Roma, 4 aprile 1891 – Venezia, 7 gennaio 1984

La pittura di Guidi si forma originariamente sotto la guida di Sartorio all’Accademia di Belle Arti di Roma e subisce poi un certo influsso di Spadini, per maturare infine in piena autonomia a partire dalle riflessioni sull’opera di Piero della Francesca e di Giotto.

La sigla che lo colloca nel gotha della pittura italiana del ventesimo secolo è la sua personale interpretazione del fenomeno luminoso nello spazio. Quello che è stato definito il poeta della luce, ha seguito percorsi di ricerca complessi ma coerenti, all’interno di una figurazione che giunge a volte al limite dell’astrazione.

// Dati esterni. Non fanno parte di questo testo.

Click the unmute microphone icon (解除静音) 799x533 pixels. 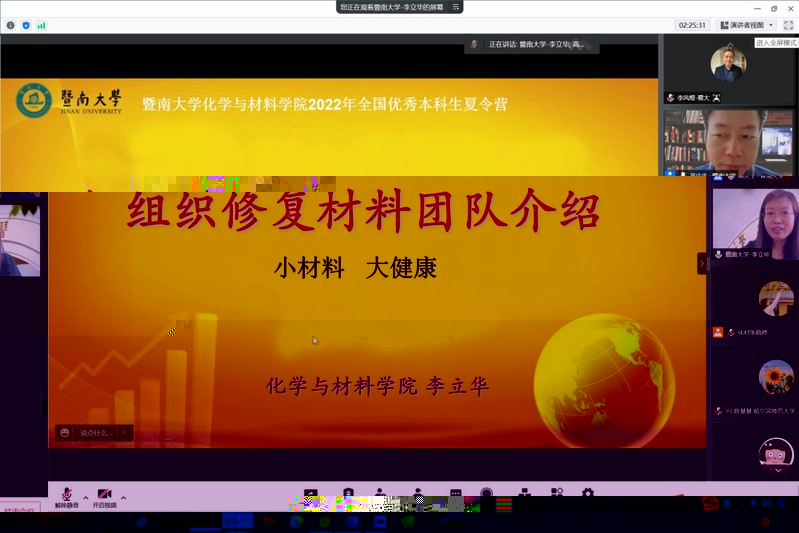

Luce, forma e colore sono – e resteranno – un trinomio inscindibile, i soli strumenti idonei a esprimere un’idea della pittura che è sostanzialmente necessità di una nitida misura mentale.
L’artista inizia a esporre nel 1915 invitato alla Mostra della Secessione romana; da allora, si susseguono le partecipazioni alle più importanti manifestazioni artistiche – Biennali di Roma e Venezia, Quadriennali di Roma, Sindacali del Lazio ecc.; in breve Guidi si afferma come un indiscusso protagonista della vita artistica italiana. “Madre che si leva” (1921), esposto alla Biennale di Venezia del ’22, nel solenne richiamo a Piero della Francesca – da poco esaltato da Roberto Longhi – costituisce già un sicuro punto di riferimento per il purismo in via di elaborazione di Donghi e Trombadori.
Alla fine degli anni Venti, chiamato a succedere a Ettore Tito alla cattedra di pittura all’Accademia di Venezia, abbandona Roma. Particolarmente significative la partecipazione alla mostra “Dieci artisti del Novecento italiano”, allestita da Margherita Sarfatti all’esposizione degli Amatori e Cultori del 1927 e la sala personale alla II Quadriennale romana del ’35. In quest’ultima occasione formula in uno scritto alcune importanti considerazioni sulla pittura.